Dataset entries –

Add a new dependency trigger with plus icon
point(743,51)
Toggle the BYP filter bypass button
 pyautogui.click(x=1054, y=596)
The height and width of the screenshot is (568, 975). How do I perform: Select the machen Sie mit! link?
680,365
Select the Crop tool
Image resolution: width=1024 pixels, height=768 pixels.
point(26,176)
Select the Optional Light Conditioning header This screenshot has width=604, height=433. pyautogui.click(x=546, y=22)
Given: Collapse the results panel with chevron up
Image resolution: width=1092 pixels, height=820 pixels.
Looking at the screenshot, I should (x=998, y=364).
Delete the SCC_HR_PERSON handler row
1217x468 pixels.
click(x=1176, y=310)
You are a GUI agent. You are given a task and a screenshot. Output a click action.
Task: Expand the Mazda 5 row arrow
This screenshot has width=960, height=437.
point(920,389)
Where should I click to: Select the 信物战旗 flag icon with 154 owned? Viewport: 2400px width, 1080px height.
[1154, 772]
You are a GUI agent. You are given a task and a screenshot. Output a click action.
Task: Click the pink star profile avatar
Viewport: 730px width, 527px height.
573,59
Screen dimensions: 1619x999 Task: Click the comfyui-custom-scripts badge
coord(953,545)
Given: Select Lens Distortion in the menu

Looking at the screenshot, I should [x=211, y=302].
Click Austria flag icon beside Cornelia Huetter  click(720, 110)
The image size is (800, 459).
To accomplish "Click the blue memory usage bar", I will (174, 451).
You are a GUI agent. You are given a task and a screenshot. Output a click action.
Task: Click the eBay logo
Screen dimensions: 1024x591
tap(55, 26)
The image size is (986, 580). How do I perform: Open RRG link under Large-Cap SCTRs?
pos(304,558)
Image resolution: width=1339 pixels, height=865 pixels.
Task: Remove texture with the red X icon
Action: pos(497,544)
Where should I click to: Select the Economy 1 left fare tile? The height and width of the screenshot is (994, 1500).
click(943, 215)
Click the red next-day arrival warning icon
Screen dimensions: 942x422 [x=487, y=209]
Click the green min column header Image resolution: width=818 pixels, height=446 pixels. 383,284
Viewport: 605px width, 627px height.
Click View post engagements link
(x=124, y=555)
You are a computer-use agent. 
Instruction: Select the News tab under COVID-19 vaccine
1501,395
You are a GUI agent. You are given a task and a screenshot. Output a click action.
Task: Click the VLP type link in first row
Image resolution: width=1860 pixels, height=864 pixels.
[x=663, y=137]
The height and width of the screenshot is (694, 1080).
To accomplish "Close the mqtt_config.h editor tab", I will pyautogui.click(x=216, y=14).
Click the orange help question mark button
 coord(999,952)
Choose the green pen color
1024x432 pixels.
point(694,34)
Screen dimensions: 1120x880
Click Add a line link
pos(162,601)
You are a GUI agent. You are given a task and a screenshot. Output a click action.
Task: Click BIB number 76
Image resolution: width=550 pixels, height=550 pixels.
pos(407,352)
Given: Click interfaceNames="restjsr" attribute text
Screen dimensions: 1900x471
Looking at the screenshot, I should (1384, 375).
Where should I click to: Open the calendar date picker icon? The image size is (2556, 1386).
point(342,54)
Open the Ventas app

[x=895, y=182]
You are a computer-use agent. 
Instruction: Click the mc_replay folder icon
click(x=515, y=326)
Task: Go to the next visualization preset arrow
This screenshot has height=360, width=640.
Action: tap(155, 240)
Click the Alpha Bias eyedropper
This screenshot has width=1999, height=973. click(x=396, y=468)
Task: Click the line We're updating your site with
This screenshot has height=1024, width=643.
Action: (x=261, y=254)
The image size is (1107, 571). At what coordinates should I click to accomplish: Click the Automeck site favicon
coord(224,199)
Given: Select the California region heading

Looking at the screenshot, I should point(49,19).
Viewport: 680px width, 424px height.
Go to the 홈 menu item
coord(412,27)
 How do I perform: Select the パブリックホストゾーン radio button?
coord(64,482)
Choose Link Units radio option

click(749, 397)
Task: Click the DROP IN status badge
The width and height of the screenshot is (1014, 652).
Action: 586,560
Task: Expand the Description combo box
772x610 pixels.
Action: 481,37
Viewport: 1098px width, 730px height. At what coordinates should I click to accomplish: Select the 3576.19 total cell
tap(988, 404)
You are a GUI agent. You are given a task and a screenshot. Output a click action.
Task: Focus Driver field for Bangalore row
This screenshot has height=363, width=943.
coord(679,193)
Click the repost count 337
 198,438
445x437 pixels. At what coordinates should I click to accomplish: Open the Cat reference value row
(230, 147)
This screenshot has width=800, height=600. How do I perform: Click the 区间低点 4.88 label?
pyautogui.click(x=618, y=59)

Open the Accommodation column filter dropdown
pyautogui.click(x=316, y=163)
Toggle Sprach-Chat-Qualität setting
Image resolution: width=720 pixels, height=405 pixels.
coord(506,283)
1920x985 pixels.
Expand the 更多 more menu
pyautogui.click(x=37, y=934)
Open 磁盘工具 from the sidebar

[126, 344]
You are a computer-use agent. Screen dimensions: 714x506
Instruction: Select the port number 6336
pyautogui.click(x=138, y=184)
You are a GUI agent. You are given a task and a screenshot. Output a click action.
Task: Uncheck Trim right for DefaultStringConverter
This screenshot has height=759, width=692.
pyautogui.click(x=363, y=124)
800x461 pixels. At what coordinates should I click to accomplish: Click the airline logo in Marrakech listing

Directions for this task – All entries should be given again precisely as they appear above.

Reply –
Add a new dependency trigger with plus icon
point(743,51)
Toggle the BYP filter bypass button
 pyautogui.click(x=1054, y=596)
The height and width of the screenshot is (568, 975). How do I perform: Select the machen Sie mit! link?
680,365
Select the Crop tool
Image resolution: width=1024 pixels, height=768 pixels.
point(26,176)
Select the Optional Light Conditioning header This screenshot has width=604, height=433. pyautogui.click(x=546, y=22)
Given: Collapse the results panel with chevron up
Image resolution: width=1092 pixels, height=820 pixels.
Looking at the screenshot, I should (x=998, y=364).
Delete the SCC_HR_PERSON handler row
1217x468 pixels.
click(x=1176, y=310)
You are a GUI agent. You are given a task and a screenshot. Output a click action.
Task: Expand the Mazda 5 row arrow
This screenshot has width=960, height=437.
point(920,389)
Where should I click to: Select the 信物战旗 flag icon with 154 owned? Viewport: 2400px width, 1080px height.
[1154, 772]
You are a GUI agent. You are given a task and a screenshot. Output a click action.
Task: Click the pink star profile avatar
Viewport: 730px width, 527px height.
573,59
Screen dimensions: 1619x999 Task: Click the comfyui-custom-scripts badge
coord(953,545)
Given: Select Lens Distortion in the menu

Looking at the screenshot, I should [x=211, y=302].
Click Austria flag icon beside Cornelia Huetter  click(720, 110)
The image size is (800, 459).
To accomplish "Click the blue memory usage bar", I will (174, 451).
You are a GUI agent. You are given a task and a screenshot. Output a click action.
Task: Click the eBay logo
Screen dimensions: 1024x591
tap(55, 26)
The image size is (986, 580). How do I perform: Open RRG link under Large-Cap SCTRs?
pos(304,558)
Image resolution: width=1339 pixels, height=865 pixels.
Task: Remove texture with the red X icon
Action: pos(497,544)
Where should I click to: Select the Economy 1 left fare tile? The height and width of the screenshot is (994, 1500).
click(943, 215)
Click the red next-day arrival warning icon
Screen dimensions: 942x422 [x=487, y=209]
Click the green min column header Image resolution: width=818 pixels, height=446 pixels. 383,284
Viewport: 605px width, 627px height.
Click View post engagements link
(x=124, y=555)
You are a computer-use agent. 
Instruction: Select the News tab under COVID-19 vaccine
1501,395
You are a GUI agent. You are given a task and a screenshot. Output a click action.
Task: Click the VLP type link in first row
Image resolution: width=1860 pixels, height=864 pixels.
[x=663, y=137]
The height and width of the screenshot is (694, 1080).
To accomplish "Close the mqtt_config.h editor tab", I will pyautogui.click(x=216, y=14).
Click the orange help question mark button
 coord(999,952)
Choose the green pen color
1024x432 pixels.
point(694,34)
Screen dimensions: 1120x880
Click Add a line link
pos(162,601)
You are a GUI agent. You are given a task and a screenshot. Output a click action.
Task: Click BIB number 76
Image resolution: width=550 pixels, height=550 pixels.
pos(407,352)
Given: Click interfaceNames="restjsr" attribute text
Screen dimensions: 1900x471
Looking at the screenshot, I should (1384, 375).
Where should I click to: Open the calendar date picker icon? The image size is (2556, 1386).
point(342,54)
Open the Ventas app

[x=895, y=182]
You are a computer-use agent. 
Instruction: Click the mc_replay folder icon
click(x=515, y=326)
Task: Go to the next visualization preset arrow
This screenshot has height=360, width=640.
Action: tap(155, 240)
Click the Alpha Bias eyedropper
This screenshot has width=1999, height=973. click(x=396, y=468)
Task: Click the line We're updating your site with
This screenshot has height=1024, width=643.
Action: (x=261, y=254)
The image size is (1107, 571). At what coordinates should I click to accomplish: Click the Automeck site favicon
coord(224,199)
Given: Select the California region heading

Looking at the screenshot, I should point(49,19).
Viewport: 680px width, 424px height.
Go to the 홈 menu item
coord(412,27)
 How do I perform: Select the パブリックホストゾーン radio button?
coord(64,482)
Choose Link Units radio option

click(749, 397)
Task: Click the DROP IN status badge
The width and height of the screenshot is (1014, 652).
Action: 586,560
Task: Expand the Description combo box
772x610 pixels.
Action: 481,37
Viewport: 1098px width, 730px height. At what coordinates should I click to accomplish: Select the 3576.19 total cell
tap(988, 404)
You are a GUI agent. You are given a task and a screenshot. Output a click action.
Task: Focus Driver field for Bangalore row
This screenshot has height=363, width=943.
coord(679,193)
Click the repost count 337
 198,438
445x437 pixels. At what coordinates should I click to accomplish: Open the Cat reference value row
(230, 147)
This screenshot has width=800, height=600. How do I perform: Click the 区间低点 4.88 label?
pyautogui.click(x=618, y=59)

Open the Accommodation column filter dropdown
pyautogui.click(x=316, y=163)
Toggle Sprach-Chat-Qualität setting
Image resolution: width=720 pixels, height=405 pixels.
coord(506,283)
1920x985 pixels.
Expand the 更多 more menu
pyautogui.click(x=37, y=934)
Open 磁盘工具 from the sidebar

[126, 344]
You are a computer-use agent. Screen dimensions: 714x506
Instruction: Select the port number 6336
pyautogui.click(x=138, y=184)
You are a GUI agent. You are given a task and a screenshot. Output a click action.
Task: Uncheck Trim right for DefaultStringConverter
This screenshot has height=759, width=692.
pyautogui.click(x=363, y=124)
800x461 pixels. At what coordinates should I click to accomplish: Click the airline logo in Marrakech listing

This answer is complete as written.